**Assignment**
Match the string "beside" against each line below, and copy every line that matches.

Collected data entries:
####

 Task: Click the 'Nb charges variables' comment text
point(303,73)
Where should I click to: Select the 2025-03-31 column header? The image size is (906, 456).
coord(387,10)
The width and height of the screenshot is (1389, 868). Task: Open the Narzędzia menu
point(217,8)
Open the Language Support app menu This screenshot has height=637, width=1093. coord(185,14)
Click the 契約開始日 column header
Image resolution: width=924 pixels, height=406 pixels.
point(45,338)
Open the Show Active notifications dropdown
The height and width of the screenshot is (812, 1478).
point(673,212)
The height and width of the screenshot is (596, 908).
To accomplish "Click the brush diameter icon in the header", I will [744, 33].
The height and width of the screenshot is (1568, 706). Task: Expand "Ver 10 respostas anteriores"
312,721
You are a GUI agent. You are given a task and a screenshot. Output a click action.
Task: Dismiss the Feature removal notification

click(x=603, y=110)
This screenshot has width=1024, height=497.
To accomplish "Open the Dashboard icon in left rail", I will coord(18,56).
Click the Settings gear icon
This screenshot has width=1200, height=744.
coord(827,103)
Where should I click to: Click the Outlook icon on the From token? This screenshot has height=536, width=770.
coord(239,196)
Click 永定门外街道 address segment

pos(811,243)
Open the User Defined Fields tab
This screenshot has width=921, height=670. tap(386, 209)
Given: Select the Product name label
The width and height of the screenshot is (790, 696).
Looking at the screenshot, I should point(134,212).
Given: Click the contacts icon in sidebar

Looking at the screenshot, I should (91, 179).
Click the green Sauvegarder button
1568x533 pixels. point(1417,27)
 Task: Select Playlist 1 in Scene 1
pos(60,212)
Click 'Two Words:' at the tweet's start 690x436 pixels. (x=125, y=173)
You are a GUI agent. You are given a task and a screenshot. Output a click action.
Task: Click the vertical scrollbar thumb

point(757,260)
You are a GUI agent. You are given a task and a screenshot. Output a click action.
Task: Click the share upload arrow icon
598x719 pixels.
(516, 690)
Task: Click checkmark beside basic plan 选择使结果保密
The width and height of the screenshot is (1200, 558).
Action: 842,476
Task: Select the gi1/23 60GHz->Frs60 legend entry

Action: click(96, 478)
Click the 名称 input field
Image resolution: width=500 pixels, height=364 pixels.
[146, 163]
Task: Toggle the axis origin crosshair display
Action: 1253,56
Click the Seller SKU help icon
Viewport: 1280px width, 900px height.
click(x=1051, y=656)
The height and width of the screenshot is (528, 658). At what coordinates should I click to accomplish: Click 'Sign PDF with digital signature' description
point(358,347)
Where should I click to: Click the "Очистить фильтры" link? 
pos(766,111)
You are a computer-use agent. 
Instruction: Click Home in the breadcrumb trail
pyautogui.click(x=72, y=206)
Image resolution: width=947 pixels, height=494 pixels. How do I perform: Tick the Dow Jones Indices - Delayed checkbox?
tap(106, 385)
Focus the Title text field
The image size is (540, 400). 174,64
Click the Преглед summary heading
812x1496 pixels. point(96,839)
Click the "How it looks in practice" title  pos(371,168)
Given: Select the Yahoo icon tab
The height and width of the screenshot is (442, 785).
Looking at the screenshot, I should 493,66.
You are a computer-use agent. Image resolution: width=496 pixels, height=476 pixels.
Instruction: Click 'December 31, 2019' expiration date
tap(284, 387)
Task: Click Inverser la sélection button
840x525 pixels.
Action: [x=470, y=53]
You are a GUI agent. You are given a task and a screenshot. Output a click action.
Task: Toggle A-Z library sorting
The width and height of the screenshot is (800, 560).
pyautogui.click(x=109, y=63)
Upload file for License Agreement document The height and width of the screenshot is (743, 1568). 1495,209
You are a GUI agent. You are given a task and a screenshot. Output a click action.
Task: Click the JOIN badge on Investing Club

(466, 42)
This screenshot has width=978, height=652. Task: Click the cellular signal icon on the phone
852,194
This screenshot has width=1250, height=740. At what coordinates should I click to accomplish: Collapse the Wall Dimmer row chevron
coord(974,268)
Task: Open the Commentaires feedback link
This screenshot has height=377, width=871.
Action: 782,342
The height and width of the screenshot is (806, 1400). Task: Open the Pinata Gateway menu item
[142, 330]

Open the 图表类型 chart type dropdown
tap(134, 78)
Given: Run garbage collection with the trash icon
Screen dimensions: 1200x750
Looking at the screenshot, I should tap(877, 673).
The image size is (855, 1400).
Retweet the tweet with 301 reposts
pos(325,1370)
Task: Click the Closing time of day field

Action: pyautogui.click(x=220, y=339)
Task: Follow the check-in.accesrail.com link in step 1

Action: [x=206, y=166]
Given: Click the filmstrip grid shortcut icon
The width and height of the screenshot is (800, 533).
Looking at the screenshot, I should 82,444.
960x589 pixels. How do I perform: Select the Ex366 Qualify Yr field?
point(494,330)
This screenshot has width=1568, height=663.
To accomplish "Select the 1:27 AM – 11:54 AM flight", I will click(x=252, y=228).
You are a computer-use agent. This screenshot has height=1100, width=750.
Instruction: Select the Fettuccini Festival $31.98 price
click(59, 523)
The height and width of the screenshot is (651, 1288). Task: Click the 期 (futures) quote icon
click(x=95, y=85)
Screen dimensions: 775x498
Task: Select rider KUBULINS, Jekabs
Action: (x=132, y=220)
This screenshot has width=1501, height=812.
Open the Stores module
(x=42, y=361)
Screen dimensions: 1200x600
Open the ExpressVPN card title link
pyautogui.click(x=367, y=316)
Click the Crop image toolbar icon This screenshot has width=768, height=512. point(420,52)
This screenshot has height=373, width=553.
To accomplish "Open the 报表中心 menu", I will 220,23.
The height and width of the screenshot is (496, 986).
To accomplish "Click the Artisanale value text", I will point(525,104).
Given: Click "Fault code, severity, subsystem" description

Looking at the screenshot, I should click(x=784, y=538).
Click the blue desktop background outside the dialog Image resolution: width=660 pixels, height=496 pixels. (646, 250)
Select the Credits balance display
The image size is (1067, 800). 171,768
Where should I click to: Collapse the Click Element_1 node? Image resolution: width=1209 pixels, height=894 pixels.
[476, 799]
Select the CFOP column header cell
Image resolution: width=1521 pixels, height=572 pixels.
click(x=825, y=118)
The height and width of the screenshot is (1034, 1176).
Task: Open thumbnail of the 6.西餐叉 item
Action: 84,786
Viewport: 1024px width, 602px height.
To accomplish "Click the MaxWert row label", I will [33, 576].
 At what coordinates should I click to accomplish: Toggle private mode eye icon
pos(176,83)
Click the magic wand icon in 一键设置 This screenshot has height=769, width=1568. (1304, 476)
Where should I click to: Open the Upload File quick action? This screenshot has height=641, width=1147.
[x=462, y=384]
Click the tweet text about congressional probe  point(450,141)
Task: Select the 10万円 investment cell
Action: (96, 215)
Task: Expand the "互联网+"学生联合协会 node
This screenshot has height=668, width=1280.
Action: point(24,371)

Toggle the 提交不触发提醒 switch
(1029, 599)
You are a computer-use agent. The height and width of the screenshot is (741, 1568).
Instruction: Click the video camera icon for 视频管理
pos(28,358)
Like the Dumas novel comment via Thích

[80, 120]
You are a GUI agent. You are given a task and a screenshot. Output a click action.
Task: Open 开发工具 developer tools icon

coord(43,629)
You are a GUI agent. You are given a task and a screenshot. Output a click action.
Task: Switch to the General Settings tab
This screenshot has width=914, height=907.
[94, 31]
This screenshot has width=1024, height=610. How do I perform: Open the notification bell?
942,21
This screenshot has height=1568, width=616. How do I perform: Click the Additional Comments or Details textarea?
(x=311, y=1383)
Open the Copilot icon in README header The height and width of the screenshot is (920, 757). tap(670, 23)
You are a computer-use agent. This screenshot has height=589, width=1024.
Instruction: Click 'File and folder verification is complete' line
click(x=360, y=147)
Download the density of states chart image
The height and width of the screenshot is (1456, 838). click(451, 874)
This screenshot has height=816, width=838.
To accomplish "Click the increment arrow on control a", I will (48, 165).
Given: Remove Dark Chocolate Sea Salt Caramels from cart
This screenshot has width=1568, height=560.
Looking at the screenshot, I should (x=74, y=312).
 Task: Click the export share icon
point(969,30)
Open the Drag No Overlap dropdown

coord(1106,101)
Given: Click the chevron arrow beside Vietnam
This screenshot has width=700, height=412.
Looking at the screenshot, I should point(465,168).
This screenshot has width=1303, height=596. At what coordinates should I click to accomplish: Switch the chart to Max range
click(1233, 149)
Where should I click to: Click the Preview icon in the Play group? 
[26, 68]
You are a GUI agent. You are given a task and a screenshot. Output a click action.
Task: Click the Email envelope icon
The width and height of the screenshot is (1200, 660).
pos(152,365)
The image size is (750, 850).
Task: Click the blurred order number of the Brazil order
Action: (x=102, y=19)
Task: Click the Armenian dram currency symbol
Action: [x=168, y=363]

####

**Solved problem**
Task: Click checkmark beside basic plan 选择使结果保密
Given: Click the chevron arrow beside Vietnam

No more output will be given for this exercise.